Syleena Johnson: Chapter 1: Love, Pain, & Forgiveness

Syleena Johnson
Chapter 1: Love, Pain, & Forgiveness
Zomba
2001-05-15

According to Syleena Johnson, she was a mere three-year-old when her parents placed her on a nightclub stool and asked her to sing. Not some rendition of “Twinkle, Twinkle Little Star”, instead Johnson broke out into a rendition of Aretha Franklin’s “I Have Never Loved a Man”. The song is the title track of the 1967 recording that brought Franklin from the obscurity of her career at Columbia Records, where she recorded some functional pop and jazz tracks, and introduced her to a larger audience that would come to view her as the definitive “soul” voice, hence that term the “Queen of Soul”.

Perhaps such a comparison to Aretha would prove daunting to the 24-year-old Syleena Johnson, though no less daunting than the expectations of those parents that placed her up on that bar stool over 20 years ago. Johnson’s mother was one of the first black female law enforcement officers in the state of Illinois and her father, well her father is none other than the legendary and thoroughly underrated “Soul Man” Syl Johnson. Syleena Johnson’s “official” debut recording — an earlier recording Love Hangover was released independently — Chapter 1: Love, Pain, & Forgiveness chronicles the grownup challenges faced by a young woman with a stunningly grown-up voice.

Chapter 1: Love, Pain, & Forgiveness is a very personal narrative, largely conceived as Johnson recovered from a very damaging romantic relationship — a pathetic voice mail from her former boo is interspersed throughout the recording. In this regard, the recording is reminiscent of Sunshine Anderson’s debut. Unlike Anderson, Johnson openly addresses issues of battering (“Hit on Me”) and bi-sexuality (“He’s Gonna Do You In”). With the exception of the R. Kelly penned lead single, the very fine “I Am Your Woman”, all of the lyrics were written by Johnson.

Much of the production is handled by the veteran Bob Powers, though guitarist JK shares his production talents on the bumpin’ “You Got Me Spinnin'”. The presence of Bob Powers as producer speaks volumes about Jive’s investment in Johnson as a singer/songwriter in that Powers has often been the kind low-key producer and engineer that accompanied strong and distinct debuts such as D’Angelo’s Brown Sugar, A Tribe Called Quest’s People’s Instinctive Travels and the Paths of Rhythm, and Badu’s Baduizm.

Though her voice is at times suggestive of jazz vocalist Vanessa Rubin, there is no doubt that Johnson has an affinity for the “deep” soul that was emblematic of the Hi recording label, which produced folks such as Al Green, Ann Peebles (“I Can’t Stand the Rain” still holds up, even with the brilliant Missy Elliot/Timbaland reworking of it on Missy’s debut), and Syl Johnson.
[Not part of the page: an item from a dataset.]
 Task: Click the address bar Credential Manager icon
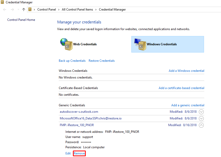30,10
This affinity is most apparent on tracks such as “Baby I’m Confused” and “I’d Rather Be Wrong” which puts a contemporary spin on Luther Ingram’s (the original Luther!) “If Loving You is Wrong (I Don’t Want to be Right)”.

Johnson’s old-school sensibilities — I’m talking about an old-school of Dorothy Moore (the original “Misty Blue”), Latimore (“Let’s Straighten It Out”) and Denise LaSalle — are most powerfully evident on the defiant “Hit on Me” and “He’s Gonna Do You In”, which features Blues legend Buddy Guy. With lyrics like “I made Believe that it really didn’t hurt me / Made believe that I only hurt myself / I believed you every time you said I’m sorry / Was too ashamed to tell someone I needed help” a song like “Hit on Me” delves into the various complexities of (wife) battering. Towards the end of the track, Johnson invokes Alice Walker’s The Color Purple with the line “You know nothing good gonna come to you.”

In the second chorus of “He’s Gonna Do You In”, a song loosely based on the 12-bar blues style, Johnson addresses the issue of bisexuality as she sings “I Knew a boy, his name was Troy / He was a young thing / He wanted inside me, but I wouldn’t give in / But when it was over, when he didn’t win / He found a warm place behind another man.” Though the song can be read as homophobic, it can also be read as a cautionary tale of the ways some women are used by some men to ward off the speculation that they might be homosexual. Examples of this are brilliantly represented in Thomas Glave’s collection of short stories Whose Song? And Other Stories.

Johnson’s updated “Chitlin’ Circuit” soul is not for the queasy and is not to be confused with the neo-soul movement. Chapter 1: Love, Pain, & Forgiveness is some down-home-cum-Chicago-styled soul. With a veritable army of neo-soul wannabes cluttering the market place such as India.Arie (yes, I said it!) and the forthcoming Alicia Keys, Syleena Johnson debut is a refreshing tribute to a time when soul music was molasses thick (Alaga style) and suffocatingly personal.